> [Instructions for the task]: Find every line in the entries below that contains the string "Describe", matching case, and copy each of those lines.

[Input records Boundary: Start]

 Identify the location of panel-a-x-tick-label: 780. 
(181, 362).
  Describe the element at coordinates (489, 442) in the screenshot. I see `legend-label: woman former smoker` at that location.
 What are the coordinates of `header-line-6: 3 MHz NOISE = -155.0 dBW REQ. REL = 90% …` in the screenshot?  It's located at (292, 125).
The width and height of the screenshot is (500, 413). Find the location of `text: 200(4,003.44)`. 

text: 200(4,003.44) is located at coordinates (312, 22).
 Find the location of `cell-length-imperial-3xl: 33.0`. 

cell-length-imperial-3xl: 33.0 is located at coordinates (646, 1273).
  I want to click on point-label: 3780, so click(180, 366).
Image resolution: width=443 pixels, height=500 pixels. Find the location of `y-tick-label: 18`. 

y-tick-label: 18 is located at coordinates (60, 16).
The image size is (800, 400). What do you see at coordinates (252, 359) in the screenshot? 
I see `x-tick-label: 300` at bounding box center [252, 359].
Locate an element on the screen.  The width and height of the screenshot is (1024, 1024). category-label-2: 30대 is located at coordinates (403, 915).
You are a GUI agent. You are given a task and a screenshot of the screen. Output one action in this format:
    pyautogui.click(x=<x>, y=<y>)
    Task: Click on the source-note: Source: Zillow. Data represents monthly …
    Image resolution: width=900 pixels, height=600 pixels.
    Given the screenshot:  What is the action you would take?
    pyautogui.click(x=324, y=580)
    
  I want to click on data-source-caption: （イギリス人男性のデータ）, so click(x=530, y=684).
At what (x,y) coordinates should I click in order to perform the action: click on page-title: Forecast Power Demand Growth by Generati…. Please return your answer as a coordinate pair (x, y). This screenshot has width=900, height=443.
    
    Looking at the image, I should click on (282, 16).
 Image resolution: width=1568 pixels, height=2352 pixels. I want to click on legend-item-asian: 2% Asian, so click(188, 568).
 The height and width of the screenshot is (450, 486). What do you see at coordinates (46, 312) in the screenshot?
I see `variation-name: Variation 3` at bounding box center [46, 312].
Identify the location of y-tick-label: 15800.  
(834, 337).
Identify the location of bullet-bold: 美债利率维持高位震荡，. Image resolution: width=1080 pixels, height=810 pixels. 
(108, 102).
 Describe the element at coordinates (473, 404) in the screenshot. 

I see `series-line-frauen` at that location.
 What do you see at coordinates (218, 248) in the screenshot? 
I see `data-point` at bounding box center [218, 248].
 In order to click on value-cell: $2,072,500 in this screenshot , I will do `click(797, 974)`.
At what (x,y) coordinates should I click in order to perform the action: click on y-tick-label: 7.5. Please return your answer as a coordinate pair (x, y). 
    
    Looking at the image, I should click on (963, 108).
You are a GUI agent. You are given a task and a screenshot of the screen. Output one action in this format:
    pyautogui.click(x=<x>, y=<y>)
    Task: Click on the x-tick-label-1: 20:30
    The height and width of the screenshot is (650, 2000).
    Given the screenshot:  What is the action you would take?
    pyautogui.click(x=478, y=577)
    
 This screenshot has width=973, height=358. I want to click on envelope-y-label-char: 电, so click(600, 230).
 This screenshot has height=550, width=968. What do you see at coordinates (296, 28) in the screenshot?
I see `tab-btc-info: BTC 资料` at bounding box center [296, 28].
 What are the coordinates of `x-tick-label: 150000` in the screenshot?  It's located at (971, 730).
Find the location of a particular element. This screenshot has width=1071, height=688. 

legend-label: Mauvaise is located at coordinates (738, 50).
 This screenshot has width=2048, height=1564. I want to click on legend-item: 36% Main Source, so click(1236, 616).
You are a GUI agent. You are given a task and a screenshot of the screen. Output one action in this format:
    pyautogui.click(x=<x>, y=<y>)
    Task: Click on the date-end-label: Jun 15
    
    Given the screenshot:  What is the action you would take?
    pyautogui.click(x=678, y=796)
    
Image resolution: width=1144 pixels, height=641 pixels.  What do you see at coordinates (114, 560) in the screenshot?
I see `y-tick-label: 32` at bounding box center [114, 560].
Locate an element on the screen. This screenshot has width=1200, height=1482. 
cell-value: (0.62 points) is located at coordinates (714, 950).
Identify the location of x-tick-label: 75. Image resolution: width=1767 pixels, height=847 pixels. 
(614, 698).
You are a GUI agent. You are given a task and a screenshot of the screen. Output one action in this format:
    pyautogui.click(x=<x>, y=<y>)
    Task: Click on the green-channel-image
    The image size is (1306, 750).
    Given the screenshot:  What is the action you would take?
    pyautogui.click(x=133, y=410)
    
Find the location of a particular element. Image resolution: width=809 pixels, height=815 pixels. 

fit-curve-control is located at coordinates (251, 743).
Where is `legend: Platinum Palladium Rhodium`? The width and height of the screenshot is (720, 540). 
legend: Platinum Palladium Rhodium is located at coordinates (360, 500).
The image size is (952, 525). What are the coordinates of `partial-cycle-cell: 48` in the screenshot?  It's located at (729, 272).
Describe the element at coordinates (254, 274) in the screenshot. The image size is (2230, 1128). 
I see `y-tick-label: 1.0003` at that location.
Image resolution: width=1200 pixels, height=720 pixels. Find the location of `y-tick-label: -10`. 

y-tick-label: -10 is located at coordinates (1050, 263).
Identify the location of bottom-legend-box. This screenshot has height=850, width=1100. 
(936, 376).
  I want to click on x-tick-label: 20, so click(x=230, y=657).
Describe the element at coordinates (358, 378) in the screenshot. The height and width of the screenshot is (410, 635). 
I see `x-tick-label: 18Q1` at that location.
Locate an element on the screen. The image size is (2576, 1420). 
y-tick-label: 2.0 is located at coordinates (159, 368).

[Input records Boundary: End]

> [Written response]:
  Describe the element at coordinates (489, 442) in the screenshot. I see `legend-label: woman former smoker` at that location.
 Describe the element at coordinates (473, 404) in the screenshot. 
Describe the element at coordinates (254, 274) in the screenshot. The image size is (2230, 1128). 
Describe the element at coordinates (358, 378) in the screenshot. The height and width of the screenshot is (410, 635). 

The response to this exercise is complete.